COMPLETE THE FOLLOWING –
- 1) In the personal account of depression below, explain in one to three sentences why the writer looks back on the day of seeing a doctor as one of the finest.
- 2) Extend the personal account of depression below, picking up after its final sentence.

TEXT FOR ANALYSIS –
___

Three years ago, or thereabouts, I sat in my living room crying like a kid that got clothes for Christmas. About nothing specific and, I suppose, everything as well.
This came off the back of a massive ‘stag do’ weekend and I was as hung over as is humanly possible. We all have the hangover ‘fear’ so I tried to put it down to that. I had given up smoking some years before, but had smoked on the ‘do’ so was a little worried about that too. I hoped that the space of a few days and some decent (greasy) food would help and all would be back to normal. The reality though was that it was only getting worse and I was sliding into what can only be described as a ‘catastrophic state.’
Any thoughts I had spiralled out of control into negatives and it was as though life was sure to end very quickly regardless of what I did. Everything seemed to have a sense of doom attached and no thoughts, however positive they may have seemed, gave me even a little joy.
It is a terrible situation to be in, being incapable of any sort of joy and your own mind seemingly intent on making you really irritable, annoyed, angry and disillusioned about everything. A feeling of a total lack of control of your own mind is terrifying.
It would be too extreme to say that I wanted to die, but I did want to switch off completely, and to be turned back on at a later time and date. I cannot describe that any more succinctly, but don’t underestimate the sentiment. I wanted to be switched off completely and saw no alternative.
My then girlfriend (now wife) was away and my Mum came to our place to try to ‘make me better.’ The solution, it seemed, was to see a doctor and I now look upon that day as one of the finest I have had; it was the start of being normal again.

___

STORED DATA –

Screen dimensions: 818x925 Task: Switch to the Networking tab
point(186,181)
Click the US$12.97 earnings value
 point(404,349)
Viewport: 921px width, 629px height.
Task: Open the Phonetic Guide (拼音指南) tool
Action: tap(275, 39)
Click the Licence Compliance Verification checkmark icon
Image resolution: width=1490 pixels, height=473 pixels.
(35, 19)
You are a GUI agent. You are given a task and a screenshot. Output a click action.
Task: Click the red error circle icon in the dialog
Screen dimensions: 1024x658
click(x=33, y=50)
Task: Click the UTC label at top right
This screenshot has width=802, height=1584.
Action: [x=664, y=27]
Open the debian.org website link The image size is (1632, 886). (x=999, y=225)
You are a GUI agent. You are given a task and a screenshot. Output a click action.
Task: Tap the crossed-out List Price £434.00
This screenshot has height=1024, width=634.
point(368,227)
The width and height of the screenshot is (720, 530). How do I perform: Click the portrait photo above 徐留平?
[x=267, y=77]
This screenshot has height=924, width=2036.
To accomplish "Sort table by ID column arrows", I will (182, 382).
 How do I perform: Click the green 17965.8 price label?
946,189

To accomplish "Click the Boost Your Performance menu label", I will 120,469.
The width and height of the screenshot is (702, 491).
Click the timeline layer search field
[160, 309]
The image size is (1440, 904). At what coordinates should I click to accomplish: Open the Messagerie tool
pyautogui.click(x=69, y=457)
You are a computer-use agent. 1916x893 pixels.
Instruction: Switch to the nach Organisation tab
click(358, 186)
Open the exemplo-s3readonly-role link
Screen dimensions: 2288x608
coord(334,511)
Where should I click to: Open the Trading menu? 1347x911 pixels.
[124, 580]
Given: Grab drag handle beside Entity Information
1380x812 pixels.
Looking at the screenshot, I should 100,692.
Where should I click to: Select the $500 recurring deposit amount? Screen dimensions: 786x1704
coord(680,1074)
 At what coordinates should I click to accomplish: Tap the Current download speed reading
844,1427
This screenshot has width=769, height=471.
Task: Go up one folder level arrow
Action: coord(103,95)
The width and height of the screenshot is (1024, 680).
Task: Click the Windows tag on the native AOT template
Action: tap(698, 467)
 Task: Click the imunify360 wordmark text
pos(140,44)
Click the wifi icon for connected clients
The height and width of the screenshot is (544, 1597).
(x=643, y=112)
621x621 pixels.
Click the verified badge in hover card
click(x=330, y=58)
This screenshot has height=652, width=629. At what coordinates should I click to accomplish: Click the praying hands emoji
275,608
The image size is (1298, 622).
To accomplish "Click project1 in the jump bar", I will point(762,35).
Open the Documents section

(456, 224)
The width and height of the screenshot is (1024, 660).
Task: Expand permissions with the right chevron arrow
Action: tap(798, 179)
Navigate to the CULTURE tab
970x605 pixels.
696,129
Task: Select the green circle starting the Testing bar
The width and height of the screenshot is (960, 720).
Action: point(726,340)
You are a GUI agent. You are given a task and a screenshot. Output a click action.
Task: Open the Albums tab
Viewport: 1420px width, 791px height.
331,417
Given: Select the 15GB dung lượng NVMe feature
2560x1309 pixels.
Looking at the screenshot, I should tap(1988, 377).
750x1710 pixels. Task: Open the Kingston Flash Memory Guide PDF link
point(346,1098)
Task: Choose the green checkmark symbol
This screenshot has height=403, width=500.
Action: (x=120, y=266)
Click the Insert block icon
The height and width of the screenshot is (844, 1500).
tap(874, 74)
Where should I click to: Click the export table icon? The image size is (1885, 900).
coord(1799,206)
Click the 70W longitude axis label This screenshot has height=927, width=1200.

___

TASK-BY-TASK ANSWERS –
- 1) The writer sees that day as one of the finest because it marked the start of being normal again.

- 2)
A referral to a Consultant Psychiatrist was the order of the day and was followed with an enduring course of Citalopram and some Cognitive Behaviour Therapy (CBT.)
The truth of it is that anyone that suffers as I have has to snap themselves out of it. Not in a casual, you’ll be alright, flippant moron sort of way, but more by giving yourself every chance you can, like choosing the right trainers before going out running.
CBT has given me the skills and tools to rationalise life, stresses and strains, and worries. I was and am, a very happy man indeed. Relatively well educated, with a reasonable career, I have friends and family as well as a beautiful baby girl. I was on the edge that day though and was incapable of dealing with the simplest of minor deviations from routine.
Citalopram brings you back to the starting level of everybody else. No more than that. You’ll have good days and bad, but so does everyone.
When I have my bad days, CBT has given me tools to avoid falling off the cliff and in so many ways I am better equipped for life.
My thoughts on ‘stress’ and any sort of anxiety prior to my personal experience went something like, “People who are ‘off work with stress’ are just taking the p*ss aren’t they? Just making sure they take their sick days every year?”
I honestly was in that camp and the examples that I had seen up to that point, seemed to support the theory. Those people that were always off for one reason or another and always seemed to be swinging the lead, they were the ones who went off with stress.
I have managed to remain at work throughout and have managed to function, but not without very hard work and I can see why there may be circumstances where some cannot.
You’ll find, very quickly, that you’ll meet people who sense that they have an affinity with you. It will later transpire that you either inspire them to get the help they very desperately need, or they have in fact experienced something similar already.
Long gone are the days when you’re seen as weak, fragile and incapable. Mental health issues are insisting on a place in common conversation, in relevant debate and in a search for answers.
In my case, the shrink was very precise in explaining that I had a depression. The best analogy I can give is that my arm was broken, not amputated. It could be pinned and maybe the pin would need to remain in forever, but my arm would function normally again. I wasn’t just ‘completely mental.’
It is now apparent to me that I had suffered with a depression for some years and that it was only a matter of time before enough circumstances came together to tip me over the edge. Thank god they did, as it’s clear now that I needed to deal with it.
The shitty moods, the intolerance, the aggression, the lack of patience all pointed to it and have now faded.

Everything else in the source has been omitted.